In [1]:
from pathlib import Path
import pandas as pd

REMOVABLE_DRIVE_PATH = Path("/run/media/mix/64B2AAFCB2AAD1BA/")
MALWARE_PATH = REMOVABLE_DRIVE_PATH / "APP"
NORMAL_PATH = REMOVABLE_DRIVE_PATH / "ExAPP"

In [2]:
from dataclasses import dataclass
import subprocess
from tempfile import TemporaryDirectory
import lxml.etree as etree
from tqdm.notebook import tqdm


@dataclass
class ManifestData:
    label: str
    pkg_name: str
    permissions: list[str]
    activities: list[str]
    services: list[str]
    receivers: list[str]
    providers: list[str]


def extract_android_manifest_data(manifest_path: Path):
    parser = etree.XMLParser(recover=True, no_network=True, ns_clean=True)
    tree = etree.parse(str(manifest_path), parser)
    permissions: list[str] = [
        e.attrib[name_key]
        for e in tree.xpath("//uses-permission")
        if (name_key := next((k for k in e.attrib.keys() if k.endswith("name")), None))
    ]
    activities: list[str] = [
        e.attrib[name_key]
        for e in tree.xpath("//activity")
        if (name_key := next((k for k in e.attrib.keys() if k.endswith("name")), None))
    ]
    services: list[str] = [
        e.attrib[name_key]
        for e in tree.xpath("//service")

Problems
1 - Decide whether each statement agrees with the notebook code: (a) the normal apps sit in a folder named "ExAPP"; (b) the XML parser is set up with network access allowed; (c) the ManifestData class has a field for receivers. Answer yes or no for each, quoting the words from the notebook code that decide it.
2 - Pick up the notebook code on manifest parsing after its final line and keep writing it.

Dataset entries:

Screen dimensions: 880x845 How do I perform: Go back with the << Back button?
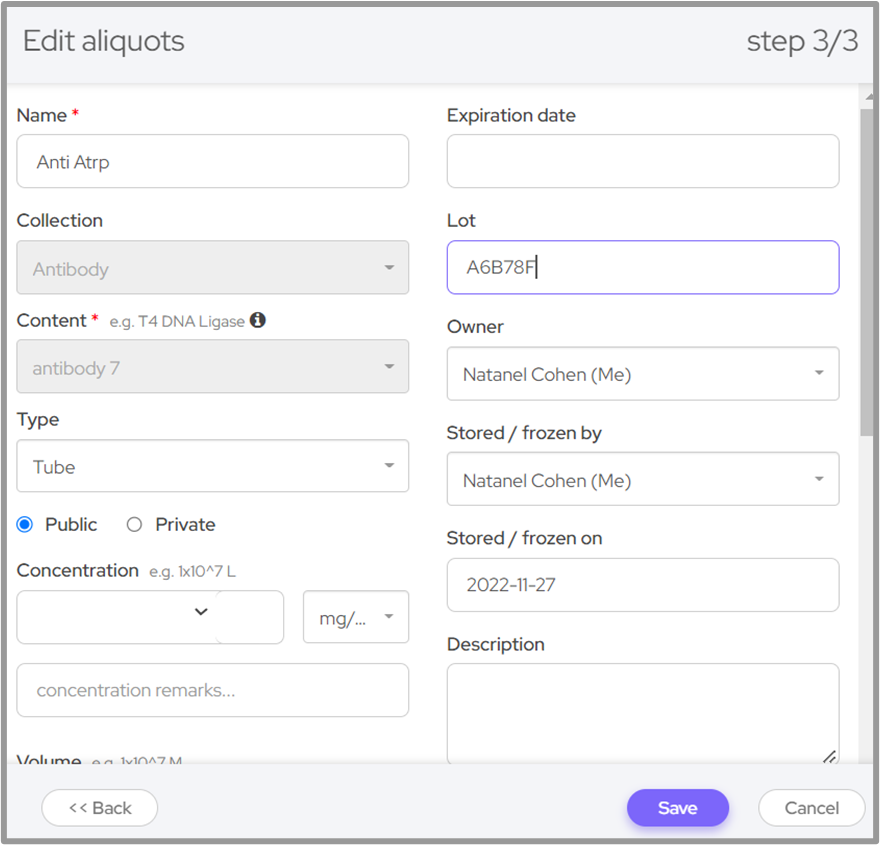(x=99, y=808)
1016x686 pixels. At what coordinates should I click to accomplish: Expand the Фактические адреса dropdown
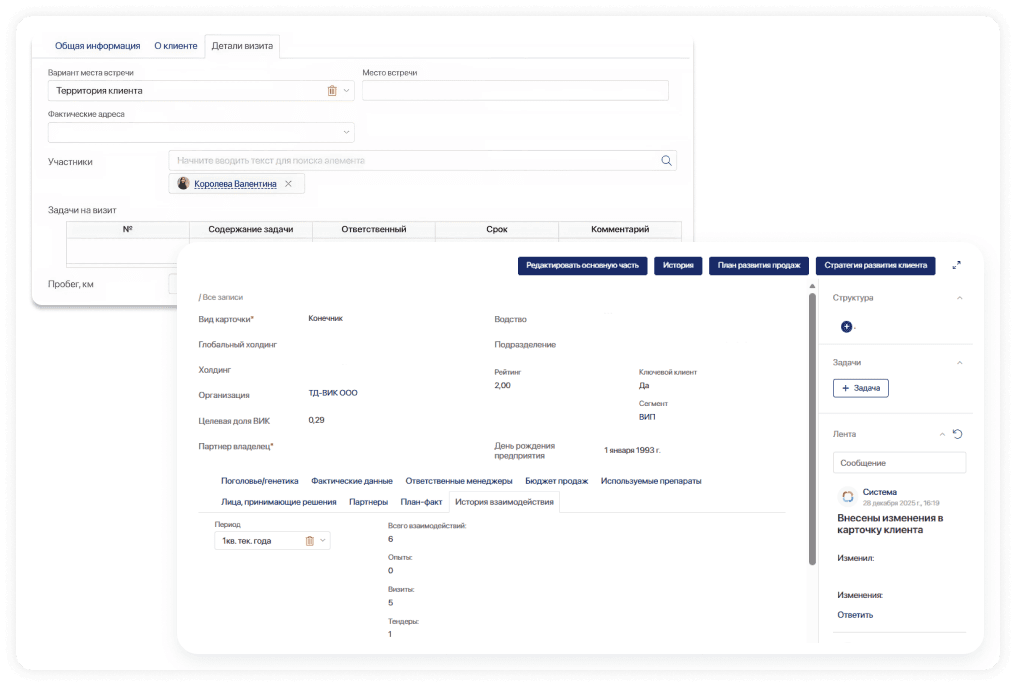coord(347,132)
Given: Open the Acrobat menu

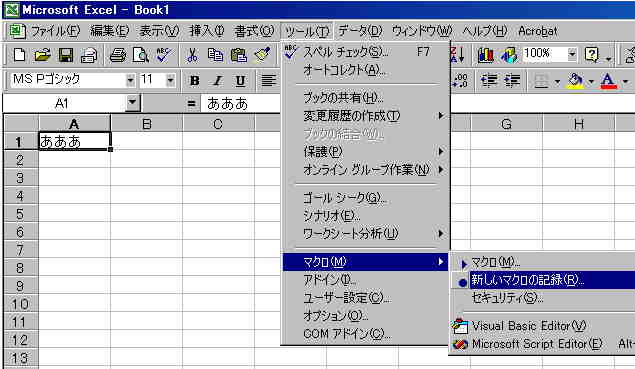Looking at the screenshot, I should point(537,31).
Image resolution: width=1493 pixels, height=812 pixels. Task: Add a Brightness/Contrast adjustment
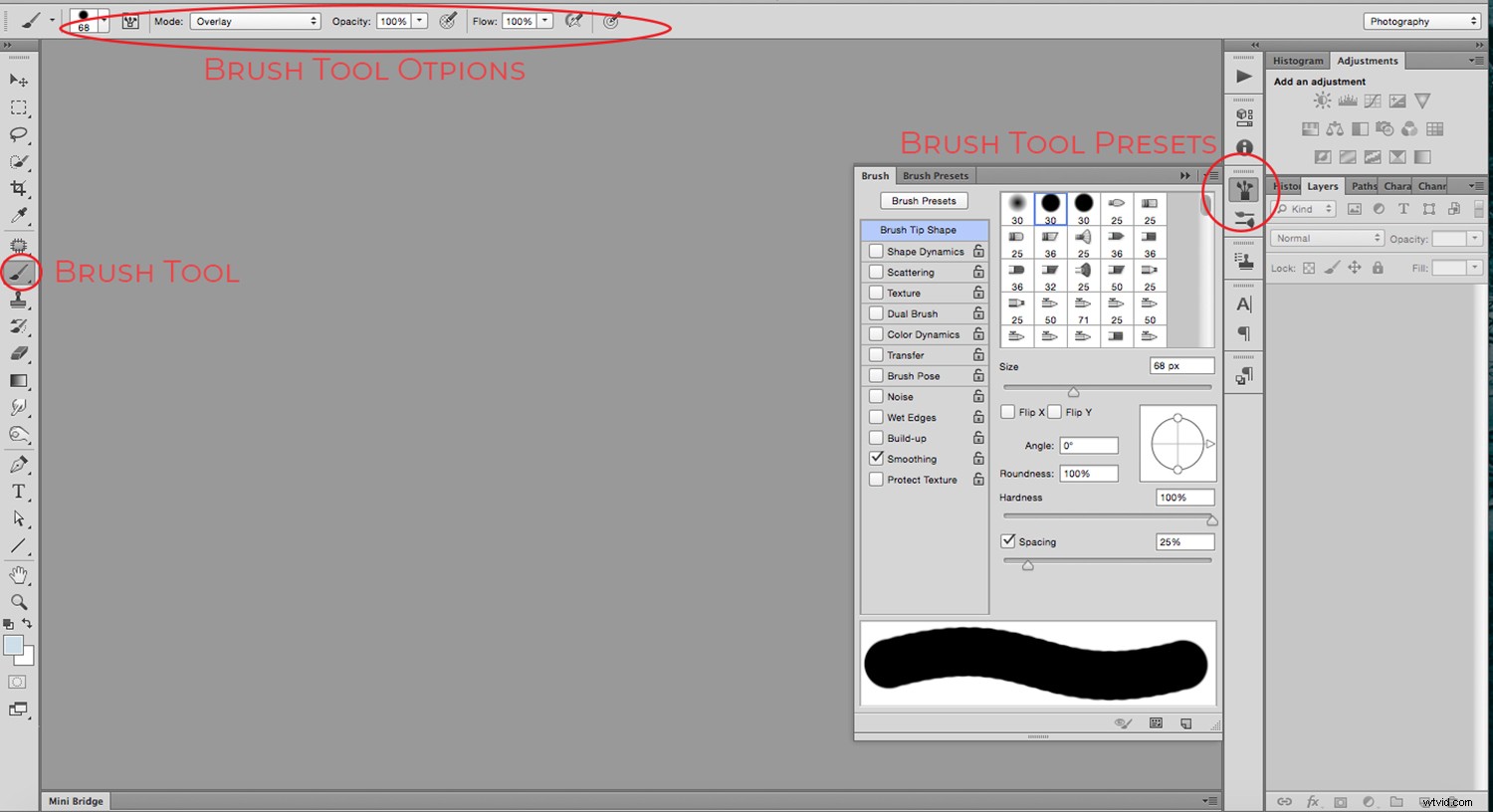click(x=1322, y=100)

Answers for this exercise
1 -
(a) Yes: NORMAL_PATH = REMOVABLE_DRIVE_PATH / "ExAPP"
(b) No: no_network=True
(c) Yes: receivers: list[str]

2 -
        if (name_key := next((k for k in e.attrib.keys() if k.endswith("name")), None))
    ]
    receivers: list[str] = [
        e.attrib[name_key]
        for e in tree.xpath("//receiver")
        if (name_key := next((k for k in e.attrib.keys() if k.endswith("name")), None))
    ]
    providers: list[str] = [
        e.attrib[name_key]
        for e in tree.xpath("//provider")
        if (name_key := next((k for k in e.attrib.keys() if k.endswith("name")), None))
    ]
    application = tree.xpath("/manifest/application")[0]
    label = next(str(v) for k, v in application.attrib.items() if k.endswith("label"))
    if label.startswith("@string"):
        _, _, key = label.partition("/")
        label = next(
            (
                elem.text
                for file in (manifest_path.parent / "res").glob("**/strings.xml")
                for elem in etree.parse(str(file), parser).xpath("//string")
                if elem.attrib.get("name") == key
            ),
            label,
        )
    return ManifestData(
        label=label,
        pkg_name=next(e.attrib["package"] for e in tree.xpath("/manifest")),
        permissions=permissions,
        activities=activities,
        services=services,
        receivers=receivers,
        providers=providers,
    )


In [3]:
import sqlite3
import json
import hashlib

conn = sqlite3.connect("malware.db")
conn.executescript("""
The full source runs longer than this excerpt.